Léa (Anne Azoulay) lebt mehrere Leben in verschiedenen Welten, die alle durch ein Band sozialer Abhängigkeiten miteinander verknüpft sind. In der nordfranzösischen Hafenstadt Le Havre versorgt sie ihre demenzkranke Großmutter (Ginette Garein), bei der sie auch wohnt, studiert tagsüber in der Bibliothek und arbeitet abends als Bedienung in einer Striptease-Bar. Dass sie die Tochter des örtlichen Bürgermeisters ist, der mittlerweile mit einer neuen Familie zusammenlebt, erfährt man eher nebenbei. Als sie einen Studienplatz für politische Wissenschaften in Paris erhält, verschärft sich die soziale Dialektik: Um ihren Unterhalt und die Pflegeheim-Unterbringung ihrer Oma zu finanzieren, beginnt sie als Striptease-Tänzerin zu arbeiten. Bruno Rollands starkes Langfilmdebüt „Léa“ ist für seine DVD-Veröffentlichung in Deutschland deshalb mit dem sowohl dümmlich klingenden wie irreführenden Untertitel „Die strippende Studentin“ versehen worden.

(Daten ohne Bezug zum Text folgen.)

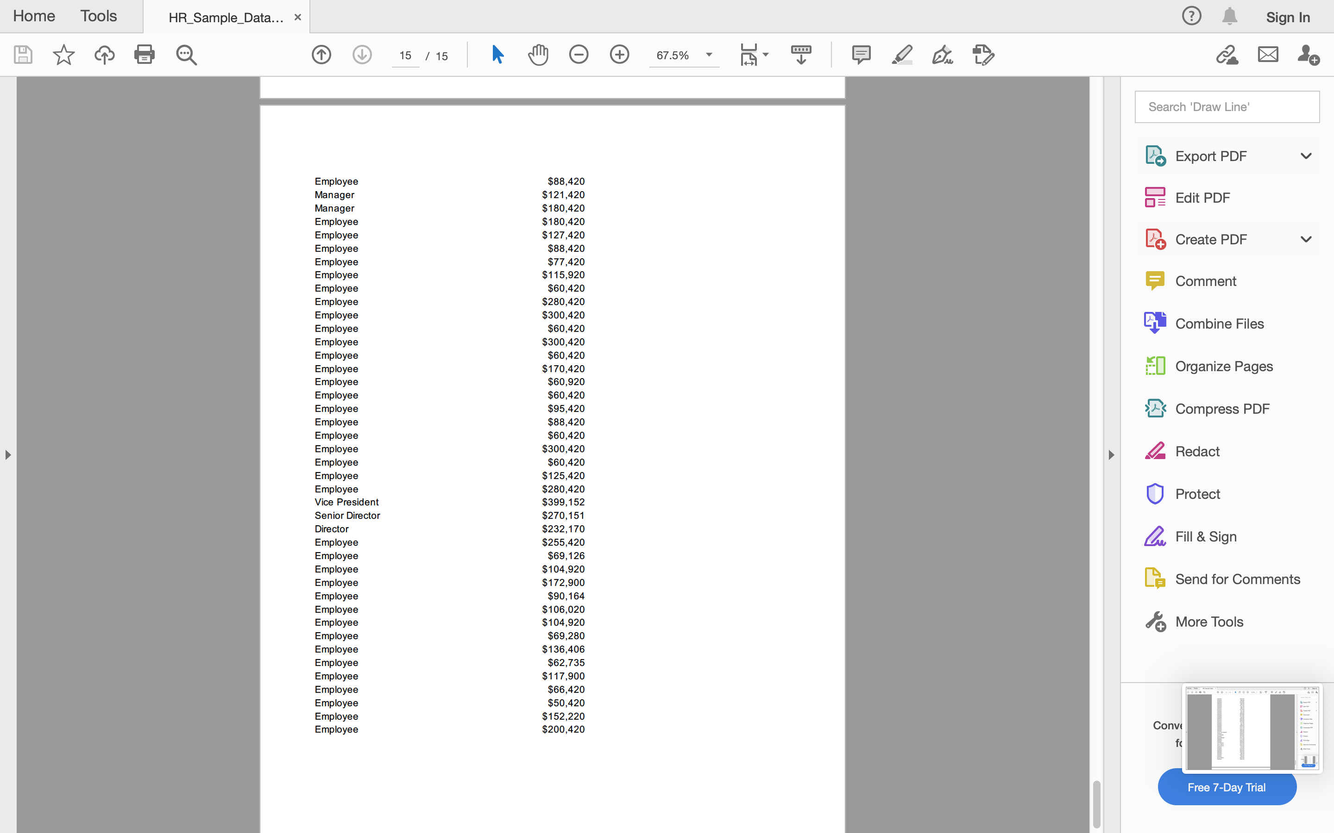Screen dimensions: 1334x833
Task: Start the Free 7-Day Trial
Action: (1226, 787)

Tatsächlich ist sein differenzierter Film eine Auseinandersetzung mit dem marxistischen Diktum, wonach das soziale Sein das Bewusstsein bestimme. Zwar arbeitet Léa selbstdiszipliniert und streng, sozial isoliert und sich bis zur Erschöpfung selbst ausbeutend an der Widerlegung dieses Satzes, gerät dabei aber immer tiefer in eine sowohl psychische als auch existentielle Krise. „Ich bin ein unabhängiger Typ!“, sagt sie trotzig und gegen allen Stress und Ärger anfangs noch zu ihrem Spiegelbild, was durchaus auch als Suche nach einem eigenen Weg jenseits der traditionellen Rollenzuweisung zu verstehen ist. Leitmotivisch zieht sich dieses mit Zweifeln, Ungewissheiten und Ermutigungen verbundene Bild der Selbstprüfung durch den Film. Ergänzt und kontrastiert wird es von Léas einsamen Gängen durch leere nächtliche Straßen.

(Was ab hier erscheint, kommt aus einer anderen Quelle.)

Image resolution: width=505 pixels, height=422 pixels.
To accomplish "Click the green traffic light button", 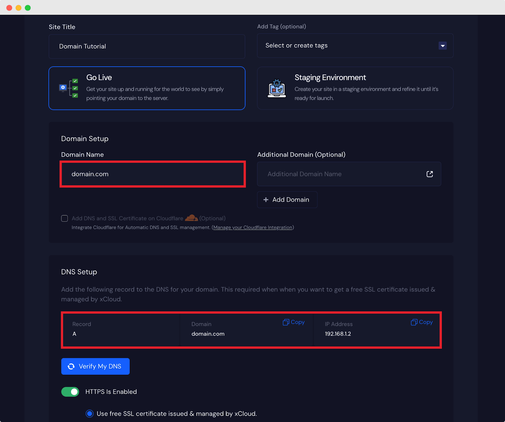I will pyautogui.click(x=27, y=8).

Doch dann lässt sich die kontrollierte Frau regelrecht fallen und gerät zunehmend in einen Sog der Selbstzerstörung. Léa schottet sich ab, verliert das Vertrauen zu Menschen, erträgt kaum noch Nähe – etwa die zärtliche Fürsorge des Barmanns Julien (Eric Elmosnino) – und zeigt Symptome körperlicher Erstarrung. Bruno Rollands elliptisch erzähltes Portrait einer jungen Frau auf der Suche nach einem Platz im Leben lässt dabei Praxis und Theorie, Uni-Vorlesung und Prostitution, vor allem aber Sein und Schein aufeinander prallen. Immer wieder inszeniert er Anne Azoulay, die übrigens am Drehbuch mitgearbeitet hat (und demnächst in Pierre Schoellers „L’Exercice de l’État“ zu sehen sein wird), wie auf einer Bühne in frontaler Sicht: ob beim Putzen in der großelterlichen Wohnung, bei der Aufnahmeprüfung im Hörsaal oder bei ihren aufreizenden Tänzen im Stripteaselokal. Stets ist Léa den Blicken ausgesetzt, weckt aber auch Phantasien und verkauft Träume; der Dealer existiere durch den Käufer wird in einer Vorlesung Bernard-Marie Koltès zitiert.
Doch Bruno Rolland will weder die Opfer-Rolle umkehren, noch geht es ihm um einfache Zuschreibungen oder die lineare Verkettung von Ursache und Wirkung. Sein komplexer Film beschreibt vielmehr die Wechselwirkungen von Licht und Schatten, Vorder- und Hintergrund. Und wenn am Ende seine unerlöste Heldin am Strand von Le Havre das Bild verlässt, während am Horizont ein Schiff in den Weiten des Meeres verschwindet, liegt in diesem Abschied trotz aller Offenheit auch die Hoffnung des Aufbruchs.